Our parents had no Twitter, no Facebook and no e-mail but they communicated better
By Rohit Brijnath, The Sunday Times, 14 Apr 2013
A Chinese woman, her face an ancient landscape of lines and folds and creases, started a conversation with me on a train. Nothing of import was discussed. Nothing substantial was learnt about each other. But we made human contact.
She made me smile for five minutes and three stations. I don't know her name, but she waved goodbye. It was a fine moment. In an age where we are invisible to each other, she saw me.
People don't acknowledge each other. In the train, we don't talk, hardly even an "excuse me". In offices, we often slink to our desks, settle in and carry on. We're turning into an incurious, insular tribe, especially in a time when we need to understand each other better.
It is as if engagement scares us. We text swiftly on our phones but are often slow to talk face to face. Language is the rope that binds us but we're forgetting how to use it. We barely converse because we hardly look each other in the eye. We scroll the world through our iPads, but by looking up we might truly see it. We're besotted by machines but as an interacting device, another person is much more fun. It is truly a human experience.

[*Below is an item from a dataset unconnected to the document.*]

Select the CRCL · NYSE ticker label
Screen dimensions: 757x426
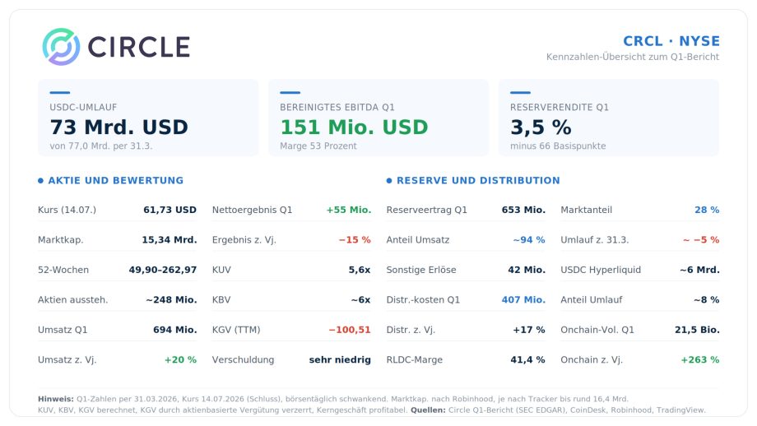(x=671, y=41)
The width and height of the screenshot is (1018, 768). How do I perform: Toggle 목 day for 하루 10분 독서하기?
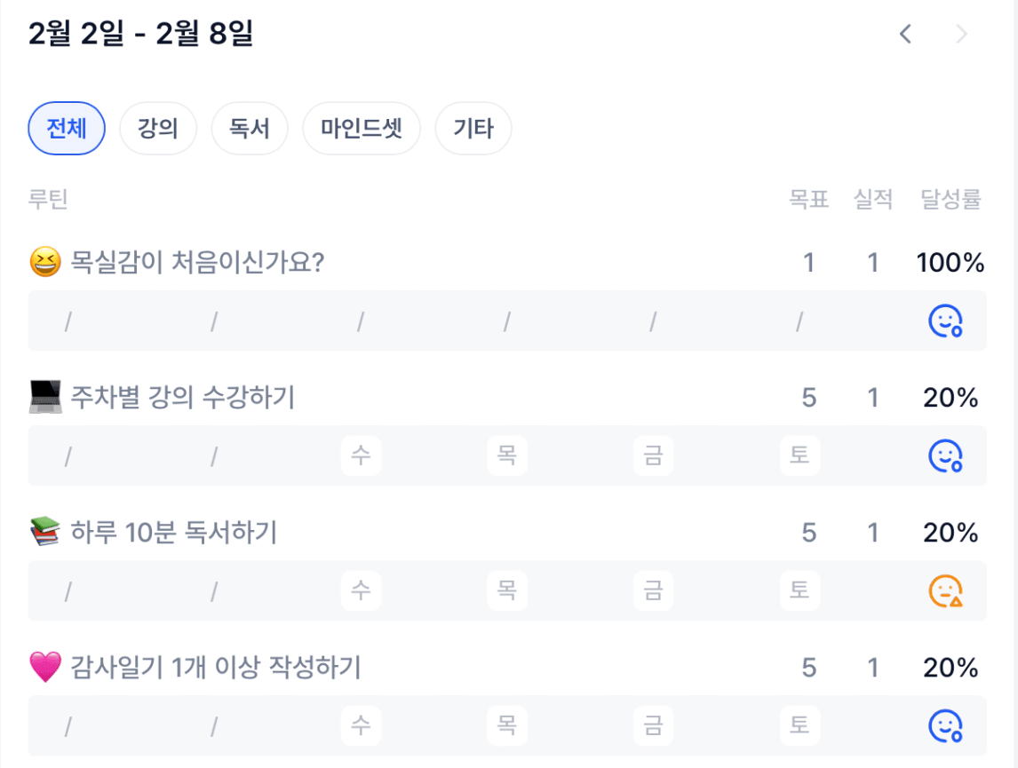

A friend listens to his electrician and learns about corruption in India. Another, here, deliberately stops for five minutes to talk to his neighbour. A third tells me about learning toughness from a passing conversation with a woman farmer. Always there's a connection found, a complaint to share, a feeling in common.
A friend listens to his electrician and learns about corruption in India. Another, here, deliberately stops for five minutes to talk to his neighbour. A third tells me about learning toughness from a passing conversation with a woman farmer. Always there's a connection found, a complaint to share, a feeling in common.
A reader called a few weeks ago, an elderly Englishman revisiting the city and staying with a local friend. We talked cricket, the war days, writing and Singapore. It was 15 pleasant minutes where two men of different ages and nationalities traversed various geographies together.
Two years ago, in the restaurant opposite my hotel in Guangzhou, I discovered the cook came from the small India town where my parents live. We talked Bollywood movies, long journeys and missed home together. All manner of excellent and unintended benefits followed: I noticed thereafter that my dinner servings were rather generous.
Engagement comes when we pause our lives and give each other time. To talk to another human being is an education. Unlike the text message which has no personality, the talker does. In two minutes we can register dress, taste, confidence, perfume, tone, emotion, humour, prejudice. Conversation teaches us difference, it teaches us how to listen. How else do we learn about people?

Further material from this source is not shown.